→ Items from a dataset
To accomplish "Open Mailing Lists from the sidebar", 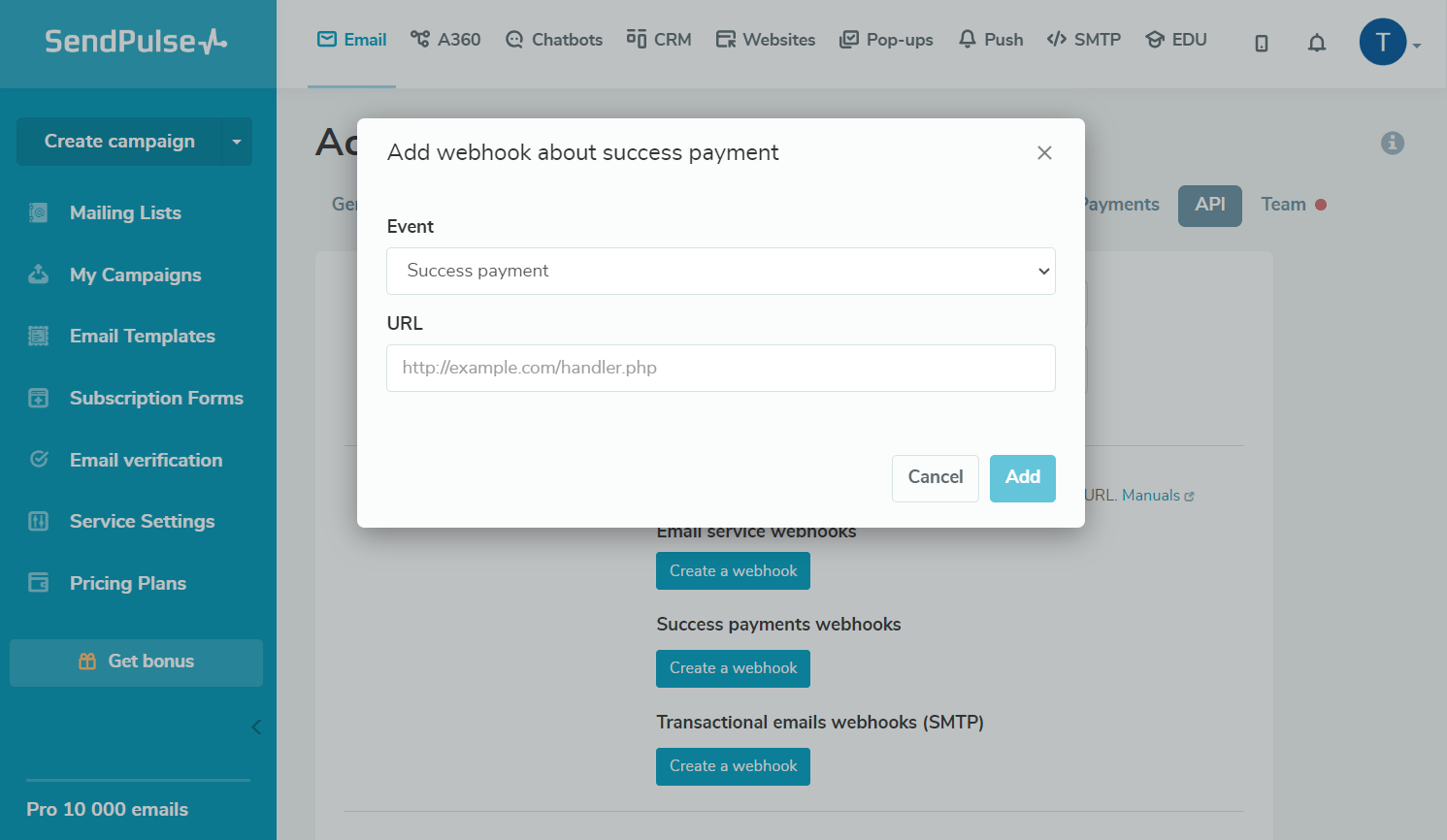I will pos(125,213).
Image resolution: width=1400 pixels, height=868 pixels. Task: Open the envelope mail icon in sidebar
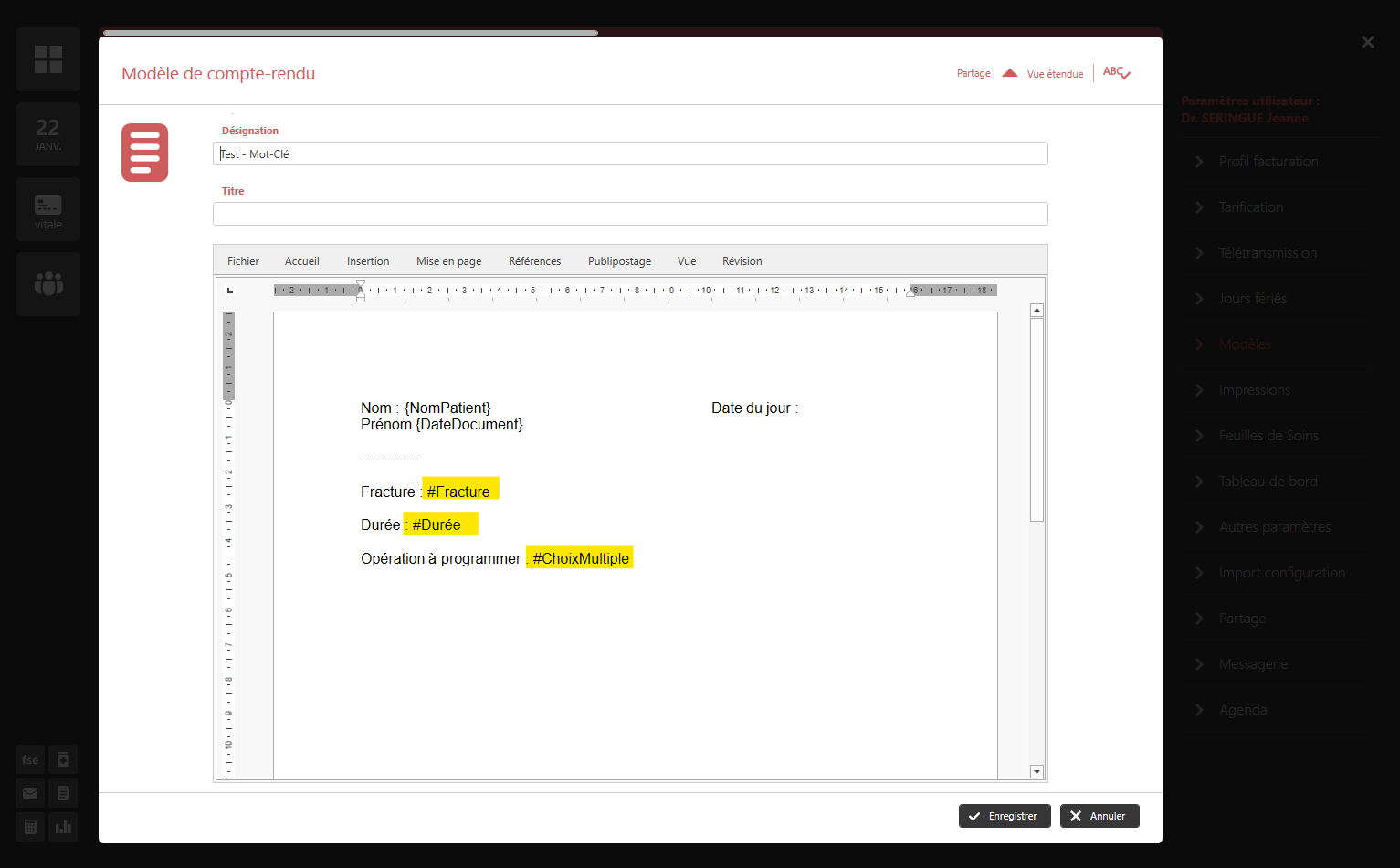tap(30, 793)
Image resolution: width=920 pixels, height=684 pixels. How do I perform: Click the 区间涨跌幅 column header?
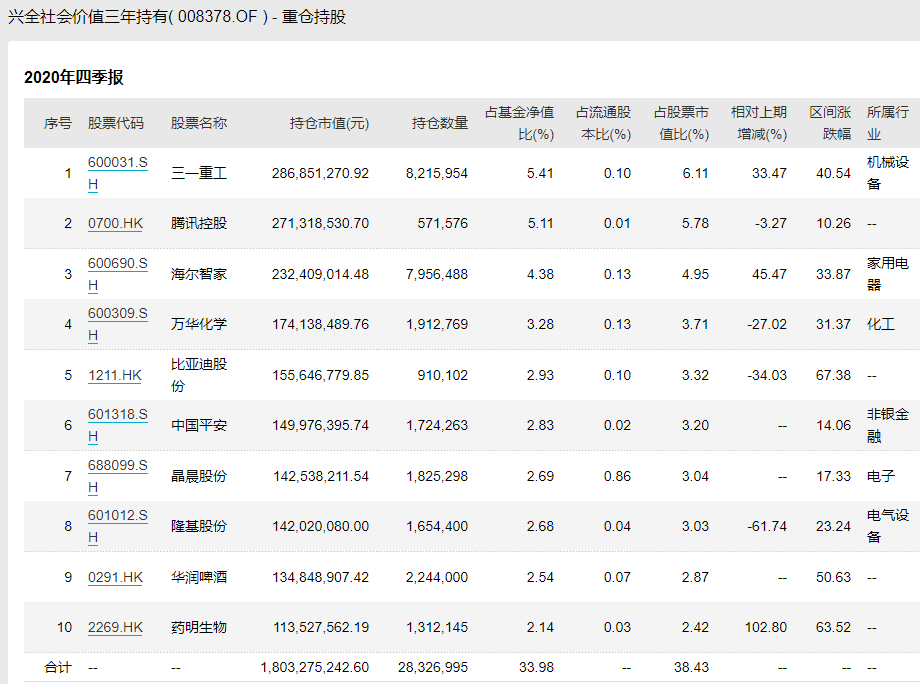click(829, 123)
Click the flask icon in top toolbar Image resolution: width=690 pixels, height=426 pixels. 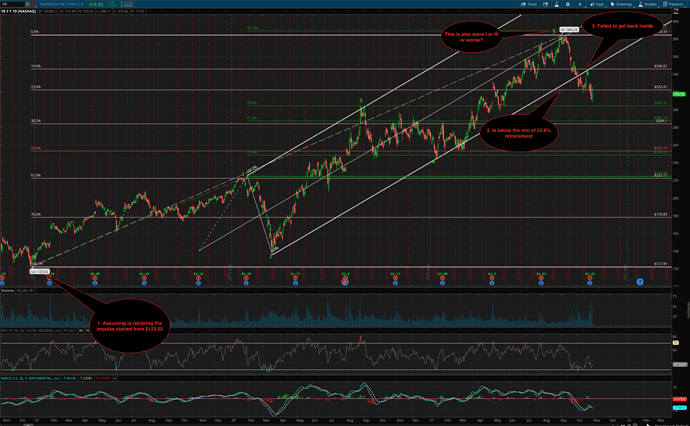click(558, 6)
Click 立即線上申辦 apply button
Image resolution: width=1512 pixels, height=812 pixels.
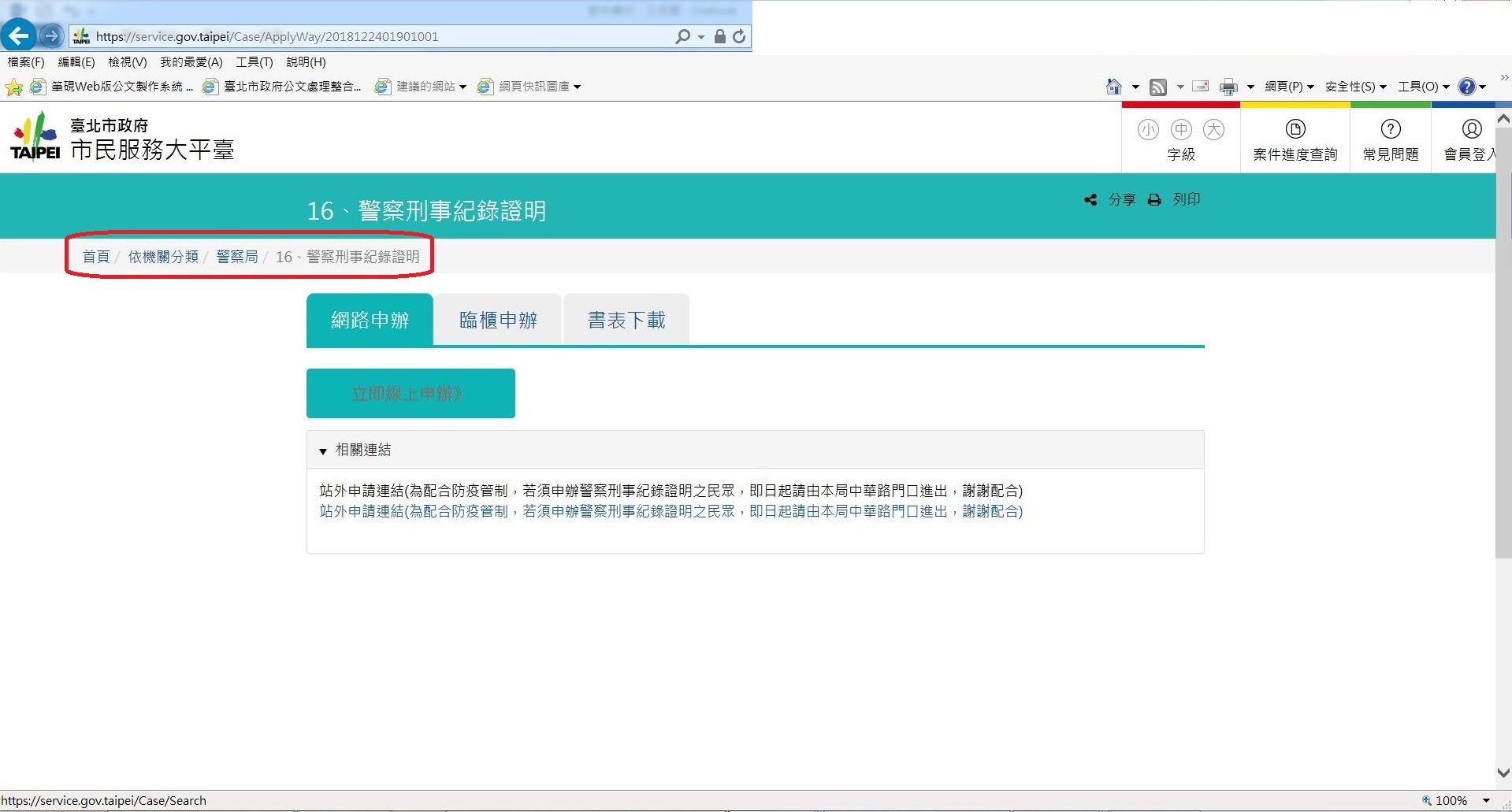coord(411,393)
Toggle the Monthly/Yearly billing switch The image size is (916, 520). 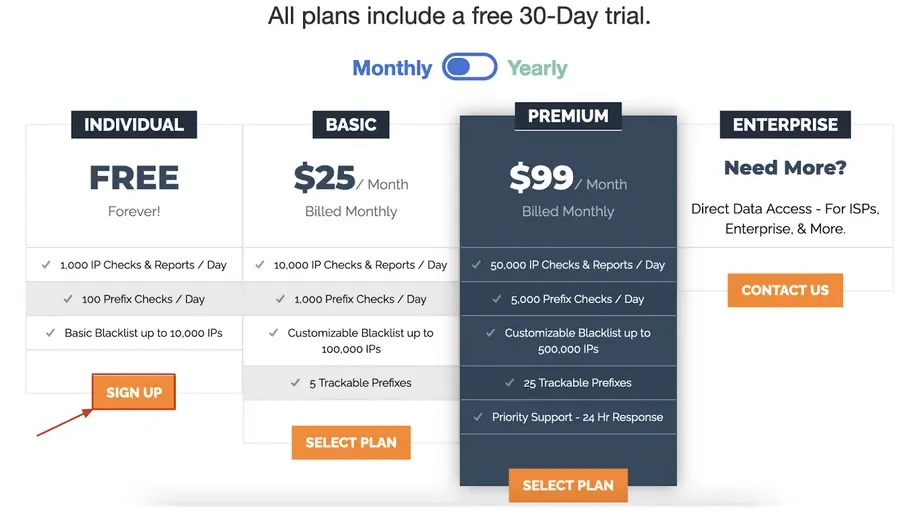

→ THE PROBLEM
Beginning with the line that contains "Click 立即線上申辦 apply button", repeat every remaining line of the data exactly, the last line included, and omit pictures.

→ RESPONSE AREA
Click 立即線上申辦 apply button
Image resolution: width=1512 pixels, height=812 pixels.
coord(411,393)
Toggle the Monthly/Yearly billing switch The image size is (916, 520). 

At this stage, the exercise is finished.